Description
Version 1.0.1
I'm debugging a case where sub.poll
suddenly doesn't receive any more messages, and it stays that way. On the sending side pub.offer
is successful (positive return value and connected=true closed=false).
Only two nodes.
- node1: 172-31-10-77
- node2: 172-31-8-204
node1 tries to send to node2, but node2 is not started yet. ~30 seconds later node2 is started and they successfully exchange a few messages (I have application level logs for that), and then node2 stops receiving more messages in sub.poll
. onFragment
in the FragmentAssembler is not invoked even though I repeatedly call poll
. Those messages are below mtu size.
The systems are rather loaded in this scenario but not overloaded, and the load is stopped after a while.

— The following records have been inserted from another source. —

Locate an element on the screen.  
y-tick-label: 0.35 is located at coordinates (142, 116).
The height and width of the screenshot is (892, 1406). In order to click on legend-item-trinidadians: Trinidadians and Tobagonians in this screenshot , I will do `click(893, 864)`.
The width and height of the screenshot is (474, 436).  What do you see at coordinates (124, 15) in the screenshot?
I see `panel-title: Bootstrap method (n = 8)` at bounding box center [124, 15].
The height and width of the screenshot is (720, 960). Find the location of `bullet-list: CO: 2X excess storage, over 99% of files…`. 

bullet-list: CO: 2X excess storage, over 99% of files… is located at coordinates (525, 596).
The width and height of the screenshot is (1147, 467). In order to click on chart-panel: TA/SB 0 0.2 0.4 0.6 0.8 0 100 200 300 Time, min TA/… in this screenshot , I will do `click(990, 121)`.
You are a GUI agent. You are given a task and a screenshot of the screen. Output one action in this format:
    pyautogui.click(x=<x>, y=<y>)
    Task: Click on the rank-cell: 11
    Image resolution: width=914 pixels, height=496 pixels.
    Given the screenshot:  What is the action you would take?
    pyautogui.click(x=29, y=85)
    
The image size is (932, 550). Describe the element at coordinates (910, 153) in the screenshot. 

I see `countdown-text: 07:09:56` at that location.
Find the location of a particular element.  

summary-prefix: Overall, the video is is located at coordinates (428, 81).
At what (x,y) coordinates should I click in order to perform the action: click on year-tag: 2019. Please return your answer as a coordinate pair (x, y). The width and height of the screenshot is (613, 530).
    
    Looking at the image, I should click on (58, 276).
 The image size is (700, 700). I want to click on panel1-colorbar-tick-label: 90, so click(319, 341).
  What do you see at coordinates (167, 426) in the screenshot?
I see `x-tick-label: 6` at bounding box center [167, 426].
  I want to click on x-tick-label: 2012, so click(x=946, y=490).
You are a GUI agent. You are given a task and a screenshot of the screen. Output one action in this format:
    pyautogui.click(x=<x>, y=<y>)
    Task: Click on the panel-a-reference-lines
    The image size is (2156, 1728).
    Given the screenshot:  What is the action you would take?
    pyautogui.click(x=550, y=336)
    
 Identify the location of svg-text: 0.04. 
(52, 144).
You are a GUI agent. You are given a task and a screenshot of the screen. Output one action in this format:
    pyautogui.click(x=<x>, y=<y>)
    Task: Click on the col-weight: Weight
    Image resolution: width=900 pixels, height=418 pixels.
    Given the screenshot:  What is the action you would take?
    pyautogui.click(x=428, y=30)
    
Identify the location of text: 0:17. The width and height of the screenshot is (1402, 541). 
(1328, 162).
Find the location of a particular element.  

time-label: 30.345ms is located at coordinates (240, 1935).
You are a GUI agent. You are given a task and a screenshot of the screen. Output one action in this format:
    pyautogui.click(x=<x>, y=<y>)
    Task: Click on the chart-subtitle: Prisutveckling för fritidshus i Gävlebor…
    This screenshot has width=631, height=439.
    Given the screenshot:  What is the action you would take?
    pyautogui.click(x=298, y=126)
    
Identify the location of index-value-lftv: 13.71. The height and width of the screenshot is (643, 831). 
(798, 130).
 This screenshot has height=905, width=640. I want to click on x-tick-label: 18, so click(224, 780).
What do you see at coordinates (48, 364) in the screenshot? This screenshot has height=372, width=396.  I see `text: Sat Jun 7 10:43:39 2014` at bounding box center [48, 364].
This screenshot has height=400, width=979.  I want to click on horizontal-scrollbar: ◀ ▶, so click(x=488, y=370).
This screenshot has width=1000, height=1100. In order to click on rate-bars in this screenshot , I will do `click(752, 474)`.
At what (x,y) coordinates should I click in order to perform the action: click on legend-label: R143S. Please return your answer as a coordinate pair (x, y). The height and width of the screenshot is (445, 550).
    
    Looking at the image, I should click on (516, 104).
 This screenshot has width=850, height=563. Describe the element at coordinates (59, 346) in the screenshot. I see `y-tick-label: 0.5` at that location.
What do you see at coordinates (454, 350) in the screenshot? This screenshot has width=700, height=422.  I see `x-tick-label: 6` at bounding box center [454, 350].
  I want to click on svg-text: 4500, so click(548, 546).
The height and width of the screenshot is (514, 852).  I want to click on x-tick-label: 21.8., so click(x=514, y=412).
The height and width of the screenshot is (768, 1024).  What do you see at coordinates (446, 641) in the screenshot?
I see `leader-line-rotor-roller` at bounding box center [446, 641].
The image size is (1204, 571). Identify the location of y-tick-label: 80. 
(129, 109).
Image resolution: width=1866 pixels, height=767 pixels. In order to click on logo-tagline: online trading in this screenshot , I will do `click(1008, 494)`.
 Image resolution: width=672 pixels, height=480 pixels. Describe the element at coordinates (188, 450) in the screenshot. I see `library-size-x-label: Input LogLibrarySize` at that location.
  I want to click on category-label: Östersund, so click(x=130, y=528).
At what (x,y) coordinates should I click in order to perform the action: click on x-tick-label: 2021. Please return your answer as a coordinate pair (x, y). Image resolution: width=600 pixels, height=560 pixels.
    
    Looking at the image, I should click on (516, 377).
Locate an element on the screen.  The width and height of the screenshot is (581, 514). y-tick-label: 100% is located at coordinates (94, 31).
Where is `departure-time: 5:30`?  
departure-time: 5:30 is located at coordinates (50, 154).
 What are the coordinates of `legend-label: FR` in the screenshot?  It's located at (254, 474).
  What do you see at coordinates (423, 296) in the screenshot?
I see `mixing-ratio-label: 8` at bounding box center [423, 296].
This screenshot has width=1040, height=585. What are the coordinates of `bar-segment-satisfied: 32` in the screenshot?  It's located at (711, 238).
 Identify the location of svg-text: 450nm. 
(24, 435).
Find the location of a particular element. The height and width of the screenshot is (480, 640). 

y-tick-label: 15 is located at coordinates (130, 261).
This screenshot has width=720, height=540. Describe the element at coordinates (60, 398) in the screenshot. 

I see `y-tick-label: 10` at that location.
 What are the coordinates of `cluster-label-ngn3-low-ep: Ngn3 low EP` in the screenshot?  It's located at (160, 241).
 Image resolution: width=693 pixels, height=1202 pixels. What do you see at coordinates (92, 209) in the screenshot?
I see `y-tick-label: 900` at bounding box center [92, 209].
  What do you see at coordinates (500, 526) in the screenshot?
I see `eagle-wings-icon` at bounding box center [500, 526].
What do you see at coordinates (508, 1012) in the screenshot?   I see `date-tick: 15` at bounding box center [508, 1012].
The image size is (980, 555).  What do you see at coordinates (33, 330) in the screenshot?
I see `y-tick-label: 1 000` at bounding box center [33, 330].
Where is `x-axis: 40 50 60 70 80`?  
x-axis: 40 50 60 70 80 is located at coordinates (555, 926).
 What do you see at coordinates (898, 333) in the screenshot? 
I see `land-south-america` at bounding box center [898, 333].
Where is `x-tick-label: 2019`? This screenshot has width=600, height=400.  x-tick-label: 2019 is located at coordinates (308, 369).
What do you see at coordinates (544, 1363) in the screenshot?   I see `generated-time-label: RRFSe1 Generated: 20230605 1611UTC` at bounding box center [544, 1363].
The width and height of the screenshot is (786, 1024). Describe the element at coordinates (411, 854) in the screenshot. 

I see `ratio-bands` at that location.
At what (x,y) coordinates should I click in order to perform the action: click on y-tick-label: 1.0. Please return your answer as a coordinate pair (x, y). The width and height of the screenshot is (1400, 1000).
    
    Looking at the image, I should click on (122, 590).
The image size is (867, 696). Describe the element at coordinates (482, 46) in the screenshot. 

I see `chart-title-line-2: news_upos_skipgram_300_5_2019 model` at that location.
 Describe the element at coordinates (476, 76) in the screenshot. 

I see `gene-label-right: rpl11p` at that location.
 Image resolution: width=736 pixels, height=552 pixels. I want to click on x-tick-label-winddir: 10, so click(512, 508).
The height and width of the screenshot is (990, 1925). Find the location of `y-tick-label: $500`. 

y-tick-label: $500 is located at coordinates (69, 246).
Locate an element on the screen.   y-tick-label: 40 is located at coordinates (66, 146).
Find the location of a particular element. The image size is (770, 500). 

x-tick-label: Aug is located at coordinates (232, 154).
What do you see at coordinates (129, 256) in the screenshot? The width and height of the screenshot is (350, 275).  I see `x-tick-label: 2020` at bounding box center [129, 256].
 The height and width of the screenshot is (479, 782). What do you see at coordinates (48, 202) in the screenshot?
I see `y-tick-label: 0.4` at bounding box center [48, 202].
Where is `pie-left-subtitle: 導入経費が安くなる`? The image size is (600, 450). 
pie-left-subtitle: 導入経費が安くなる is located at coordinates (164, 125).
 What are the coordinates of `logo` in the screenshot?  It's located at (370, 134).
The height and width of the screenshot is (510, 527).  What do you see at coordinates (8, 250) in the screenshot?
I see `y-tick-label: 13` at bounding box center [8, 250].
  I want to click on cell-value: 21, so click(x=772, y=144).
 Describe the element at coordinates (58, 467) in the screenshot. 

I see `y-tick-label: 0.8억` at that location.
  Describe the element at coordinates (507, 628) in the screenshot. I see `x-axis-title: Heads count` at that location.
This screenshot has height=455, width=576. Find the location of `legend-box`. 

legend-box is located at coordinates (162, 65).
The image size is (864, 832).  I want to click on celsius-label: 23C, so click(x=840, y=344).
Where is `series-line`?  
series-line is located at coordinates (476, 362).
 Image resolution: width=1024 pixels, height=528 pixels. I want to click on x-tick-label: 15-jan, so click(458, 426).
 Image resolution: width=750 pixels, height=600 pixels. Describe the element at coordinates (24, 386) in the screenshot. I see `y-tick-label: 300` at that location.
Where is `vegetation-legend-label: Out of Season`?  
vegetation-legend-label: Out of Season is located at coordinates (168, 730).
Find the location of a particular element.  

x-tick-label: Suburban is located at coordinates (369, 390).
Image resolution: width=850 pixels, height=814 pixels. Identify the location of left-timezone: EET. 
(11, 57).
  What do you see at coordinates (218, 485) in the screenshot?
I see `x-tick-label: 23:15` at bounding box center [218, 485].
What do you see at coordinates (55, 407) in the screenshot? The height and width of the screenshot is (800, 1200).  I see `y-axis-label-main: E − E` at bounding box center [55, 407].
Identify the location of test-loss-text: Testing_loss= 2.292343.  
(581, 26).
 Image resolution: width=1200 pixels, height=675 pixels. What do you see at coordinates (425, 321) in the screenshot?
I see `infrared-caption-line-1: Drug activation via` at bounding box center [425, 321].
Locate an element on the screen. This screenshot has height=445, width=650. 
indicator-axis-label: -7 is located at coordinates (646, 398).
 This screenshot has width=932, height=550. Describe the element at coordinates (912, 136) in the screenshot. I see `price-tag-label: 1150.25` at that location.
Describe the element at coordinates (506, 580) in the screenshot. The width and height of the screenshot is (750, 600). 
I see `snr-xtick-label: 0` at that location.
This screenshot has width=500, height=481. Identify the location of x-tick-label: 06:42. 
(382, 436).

AeronStat from node1 172-31-10-77:
23: 1 - recv-channel: aeron:udp?endpoint=ip-172-31-10-77:25520
24: 1,627,656,896 - snd-pos: 8 1287205435 1 aeron:udp?endpoint=ip-172-31-8-204:25520
25: 1 - send-channel: aeron:udp?endpoint=ip-172-31-8-204:25520
26: 1,636,045,504 - pub-lmt: 8 1287205435 1 aeron:udp?endpoint=ip-172-31-8-204:25520
27: 170,432 - sub-pos: 1 434696915 1 aeron:udp?endpoint=ip-172-31-10-77:25520 @0
28: 170,432 - rcv-hwm: 7 434696915 1 aeron:udp?endpoint=ip-172-31-10-77:25520
29: 19,750,176 - sub-pos: 2 434696916 2 aeron:udp?endpoint=ip-172-31-10-77:25520 @0
30: 19,750,176 - rcv-hwm: 9 434696916 2 aeron:udp?endpoint=ip-172-31-10-77:25520
31: 19,750,176 - rcv-pos: 9 434696916 2 aeron:udp?endpoint=ip-172-31-10-77:25520
32: 28,953,216 - pub-lmt: 10 1287205436 2 aeron:udp?endpoint=ip-172-31-8-204:25520
33: 20,564,608 - snd-pos: 10 1287205436 2 aeron:udp?endpoint=ip-172-31-8-204:25520
AeronStat from node2 172-31-8-204:
23: 1 - recv-channel: aeron:udp?endpoint=ip-172-31-8-204:25520
24: 1 - send-channel: aeron:udp?endpoint=ip-172-31-10-77:25520
25: 8,559,040 - pub-lmt: 3 434696915 1 aeron:udp?endpoint=ip-172-31-10-77:25520
26: 170,432 - snd-pos: 3 434696915 1 aeron:udp?endpoint=ip-172-31-10-77:25520
27: 28,138,784 - pub-lmt: 4 434696916 2 aeron:udp?endpoint=ip-172-31-10-77:25520
28: 19,750,176 - snd-pos: 4 434696916 2 aeron:udp?endpoint=ip-172-31-10-77:25520
29: 2,176 - sub-pos: 1 1287205435 1 aeron:udp?endpoint=ip-172-31-8-204:25520 @0
30: 1,627,656,896 - rcv-hwm: 5 1287205435 1 aeron:udp?endpoint=ip-172-31-8-204:25520
31: 2,176 - rcv-pos: 5 1287205435 1 aeron:udp?endpoint=ip-172-31-8-204:25520
32: 20,500,992 - sub-pos: 2 1287205436 2 aeron:udp?endpoint=ip-172-31-8-204:25520 @0
33: 20,500,992 - rcv-hwm: 6 1287205436 2 aeron:udp?endpoint=ip-172-31-8-204:25520
34: 20,500,992 - rcv-pos: 6 1287205436 2 aeron:udp?endpoint=ip-172-31-8-204:25520
The problematic session is 1287205435. The other streams seem to progress. I kept it running for minutes after the stall.
Stream 1 is our control stream and it's low traffic, a few messages per second on this stream.
I have all files, if you need more information.